Thursday, January 27, 2005

Fantasy and Reality

Joe Katzman at Winds Of Change has an interesting discussion of the role of fantasy and narcisism in modern protest culture. At one point he examines Lee Harris's article about his protest experience during the Vietnam war era. The main idea is that just as some anti-war activists were operating (and happily so!) in the realm of fantasy, so are a variety of activists today, ranging from al Qaeda terrorists to WTO protestors to the Religious Right in America.

The traditional image of the activist has been as someone who sees the Big Picture. He or she sees the world more clearly than others and wants to make a difference - for the good. The ones they protest against are either evil (to some degree) or mindless dupes of the evil ones. The activist's metanarrative allows them to see the evils nes, the dupes, and even themselves for what they are: participants in a larger story.

But in postmodernity we're not supposed to believe in metanarratives anymore. We're supposed to avoid them as tools of the powerful would-be oppressors. Instead, we are to cheer the little stories here and there and work to make no sense of how they all fit together, i.e., to avoid fitting all the little subplots (our lives) into any overarching plot. Instead, I will live my story - or at most our story, where "our" is a few good buddies. We're incredulous toward any greater scheme of meaning, so we'll just live ourselves and try to make the most of it.

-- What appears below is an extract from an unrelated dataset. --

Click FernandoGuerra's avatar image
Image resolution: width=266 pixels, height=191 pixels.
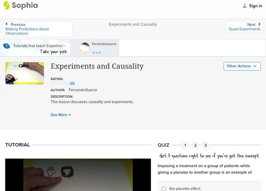coord(84,48)
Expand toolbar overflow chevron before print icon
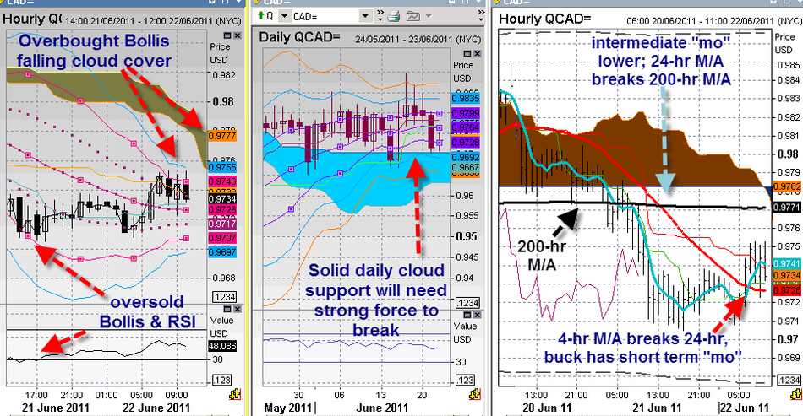 coord(380,16)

If the only alternative is modernity's sort of powerful metanarrative, a story so often of coercion and violence (though often authorized by "responsible parties" in recognized nation states and bureaucratic structures), then maybe the fantasy world of my little story is a decent alternative. As a Christian, I'd like ot think there are other options.

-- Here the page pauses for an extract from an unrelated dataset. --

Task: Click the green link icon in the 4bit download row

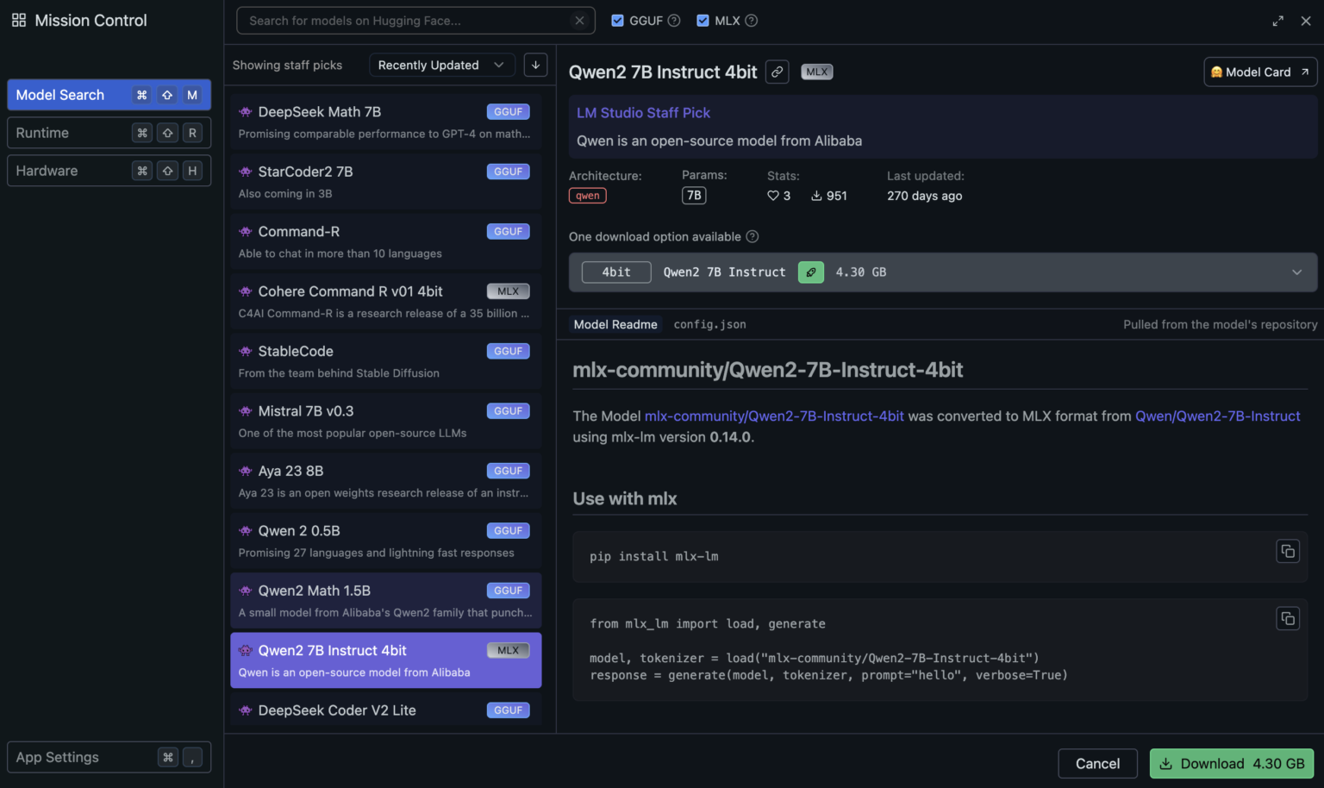Action: [810, 272]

In the story of Jesus - or, more accurately, the story of God and creation that reaches its climax in Jesus - I see a metanarrative that enables me to see my life as counting for something (in the big picture - whta can be bigger than creation andeternity?) while at the same time delivering me from the necessity of enforcing that story on others? Needless to say, plenty of participants in the story (Christians) have seen fit to enforce it on others. That's what Constantinianism is about. But once we stoop to enforcing the story (call it "righteousness" or the like if you want) on others, we have departed from that story. The climax of our story is the self-giving of the most powerful person, a self-giving that led to humiliating suffering and death. Jesus calls us to take up our crosses, not so that we may crucify the recalcitrant, but so that we too may suffer with him.